Spread the love

According to the Global Wellness Institute’s Digital Wellness Initiative, technology’s deep infiltration into our daily lives is creating an increased need for ethic experts to navigate us through the rough waters ahead. The Global Wellness Institute™ (GWI) is a 501(c)(3) nonprofit organization and considered the leading global research and educational resource for the global wellness industry.

“Serious questions are taking root around technology’s impact—and threat—to human culture,” said Jeremy McCarthy, the Initiative’s Chair and Global Director of Spa & Wellness at Mandarin Oriental Hotel Group. “For example, is it ethical to use technology to modify the DNA of our children? Should we ask medical doctors to implant technology into our bodies to give ourselves superhuman abilities? Should the services we use be able to sell our data to third parties for profit?”

Beyond the ethical issues of what technology should be allowed to do, there is also growing consumer demand for more privacy and increased transparency from the tech giants that have created the potentially negative deep cultural shifts seen worldwide.

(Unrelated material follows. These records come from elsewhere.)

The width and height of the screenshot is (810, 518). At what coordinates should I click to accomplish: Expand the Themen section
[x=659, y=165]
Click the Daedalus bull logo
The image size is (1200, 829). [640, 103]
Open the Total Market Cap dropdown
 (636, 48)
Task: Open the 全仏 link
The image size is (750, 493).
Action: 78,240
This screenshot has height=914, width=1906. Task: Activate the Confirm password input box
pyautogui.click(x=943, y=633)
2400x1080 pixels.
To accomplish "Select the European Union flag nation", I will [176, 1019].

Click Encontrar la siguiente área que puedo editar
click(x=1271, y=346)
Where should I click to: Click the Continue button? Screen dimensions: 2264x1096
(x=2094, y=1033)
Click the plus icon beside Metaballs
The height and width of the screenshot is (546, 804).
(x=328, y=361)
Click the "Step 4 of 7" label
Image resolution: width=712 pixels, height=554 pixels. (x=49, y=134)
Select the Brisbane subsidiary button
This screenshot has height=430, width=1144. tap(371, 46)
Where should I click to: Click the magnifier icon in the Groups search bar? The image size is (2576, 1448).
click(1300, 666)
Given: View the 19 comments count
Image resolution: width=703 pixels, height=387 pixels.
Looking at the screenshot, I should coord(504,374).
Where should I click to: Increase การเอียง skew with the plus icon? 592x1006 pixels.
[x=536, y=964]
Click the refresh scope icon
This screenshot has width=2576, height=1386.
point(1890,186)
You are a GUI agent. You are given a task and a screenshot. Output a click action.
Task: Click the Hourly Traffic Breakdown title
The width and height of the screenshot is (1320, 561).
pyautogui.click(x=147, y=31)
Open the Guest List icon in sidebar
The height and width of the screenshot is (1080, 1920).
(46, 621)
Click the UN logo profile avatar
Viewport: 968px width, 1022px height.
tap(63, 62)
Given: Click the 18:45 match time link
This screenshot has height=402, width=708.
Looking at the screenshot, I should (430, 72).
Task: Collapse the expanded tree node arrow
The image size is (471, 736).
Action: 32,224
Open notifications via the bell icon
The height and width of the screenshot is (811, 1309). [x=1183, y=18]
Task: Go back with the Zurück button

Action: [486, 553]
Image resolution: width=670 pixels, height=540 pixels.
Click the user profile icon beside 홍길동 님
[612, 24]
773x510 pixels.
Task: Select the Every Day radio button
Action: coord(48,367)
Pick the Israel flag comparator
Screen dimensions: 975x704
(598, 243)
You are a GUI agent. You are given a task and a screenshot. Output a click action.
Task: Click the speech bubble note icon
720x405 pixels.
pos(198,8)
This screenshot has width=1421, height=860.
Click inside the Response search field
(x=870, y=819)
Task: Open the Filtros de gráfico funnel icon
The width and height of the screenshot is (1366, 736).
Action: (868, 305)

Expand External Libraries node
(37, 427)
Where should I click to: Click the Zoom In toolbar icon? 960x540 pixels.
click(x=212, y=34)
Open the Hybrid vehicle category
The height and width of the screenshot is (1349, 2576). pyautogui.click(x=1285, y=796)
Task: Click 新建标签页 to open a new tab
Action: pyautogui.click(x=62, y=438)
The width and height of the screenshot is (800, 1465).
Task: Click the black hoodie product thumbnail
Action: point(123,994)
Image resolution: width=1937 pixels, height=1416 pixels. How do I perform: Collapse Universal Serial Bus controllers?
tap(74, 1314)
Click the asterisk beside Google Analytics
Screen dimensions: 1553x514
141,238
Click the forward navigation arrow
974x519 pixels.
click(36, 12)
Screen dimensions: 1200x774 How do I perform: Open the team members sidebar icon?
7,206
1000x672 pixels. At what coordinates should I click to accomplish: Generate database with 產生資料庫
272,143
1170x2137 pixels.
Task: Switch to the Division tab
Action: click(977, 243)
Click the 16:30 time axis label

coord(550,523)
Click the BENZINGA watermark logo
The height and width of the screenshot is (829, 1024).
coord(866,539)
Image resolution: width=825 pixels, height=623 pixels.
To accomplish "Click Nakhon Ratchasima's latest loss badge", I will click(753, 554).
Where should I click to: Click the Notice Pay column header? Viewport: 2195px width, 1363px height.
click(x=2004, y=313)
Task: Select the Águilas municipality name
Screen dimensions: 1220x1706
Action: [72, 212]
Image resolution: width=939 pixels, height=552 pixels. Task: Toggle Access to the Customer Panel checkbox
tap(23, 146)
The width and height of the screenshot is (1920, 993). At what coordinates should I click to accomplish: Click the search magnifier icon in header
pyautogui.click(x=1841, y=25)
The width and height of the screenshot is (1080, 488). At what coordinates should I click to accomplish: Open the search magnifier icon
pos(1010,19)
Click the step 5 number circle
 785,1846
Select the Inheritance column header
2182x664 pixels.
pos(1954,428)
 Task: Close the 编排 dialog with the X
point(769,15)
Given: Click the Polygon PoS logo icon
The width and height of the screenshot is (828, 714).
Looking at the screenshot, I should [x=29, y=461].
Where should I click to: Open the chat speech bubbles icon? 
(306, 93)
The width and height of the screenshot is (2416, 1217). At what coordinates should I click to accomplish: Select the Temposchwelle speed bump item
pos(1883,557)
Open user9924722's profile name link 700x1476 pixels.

According to GWI’s Digital Wellness Initiative’s forecast, those that fail to answer consumers’ demands are facing a hefty price—the loss of users.

Under McCarthy, who is also the author of “The Psychology of Spas & Wellbeing,” the recipient of the Global Wellness Summit’s first-ever Debra Simon Award for Leader in Furthering Mental Wellness, and winner of the 2019 ISPA Visionary Award, the Digital Wellness Initiative predicts the following shifts in our relationship with technology:

Big Tech Answers Back with Wellness: Expect more tech companies to hire digital wellness experts to help them develop and enhance their products to ensure they are not so disruptive to their users’ wellbeing that they begin to lose market share.

Rise of “Tech Ethics”: Technology companies will not only need wellness experts, but they will also need experts on ethics. “We’ve spent most of the last century thinking about what we could do with technology. The answer seems to be clear: almost anything. Now, the question is what we should do with technology,” said McCarthy.

Demand for Transparency and Privacy: Over the last decade, consumers became smitten with new devices and services and willingly gave up significant amounts of privacy and allowed a certain amount of power and control to come from corporate advertisers. But recent Facebook scandals about privacy have sent people looking for newer and better alternatives. New subscription-based services are emerging that offer greater transparency, greater privacy and more freedom from corporate advertisers, which will shape consumers’ expectations into the future. Examples include Medium and the search engine DuckDuckGo, which promises not to monitor users’ data.

The Rise of Wellness Tech: Despite the privacy backlash, people will increasingly use devices to manage their personal wellbeing, including monitoring diets, sleep patterns or emotional health; managing exercise programs; or developing a meditation practice. From a medical standpoint, both patients and physicians will turn to technology as their first point of reference. Healthcare will be increasingly delivered via technology, and diagnosis will be increasingly performed by artificial intelligence.

Tech Takes Mindfulness Mainstream: Mindfulness meditation will follow the same meteoric rise in popularity that yoga has experienced because mindfulness is the best approach we have for understanding the algorithms of our mind. Ironically, technology will help solve this problem with apps and programs, such as Headspace or Waking Up, to help people develop their mindfulness skills in a radically more accessible way.

The GWI supports 20 industry Initiatives to further global conversations about wellness in its many and varied forms. Other GWI Initiative trends, including Hot Springs, Mental Wellness, Sound Healing and more, can be found on the Institute’s website.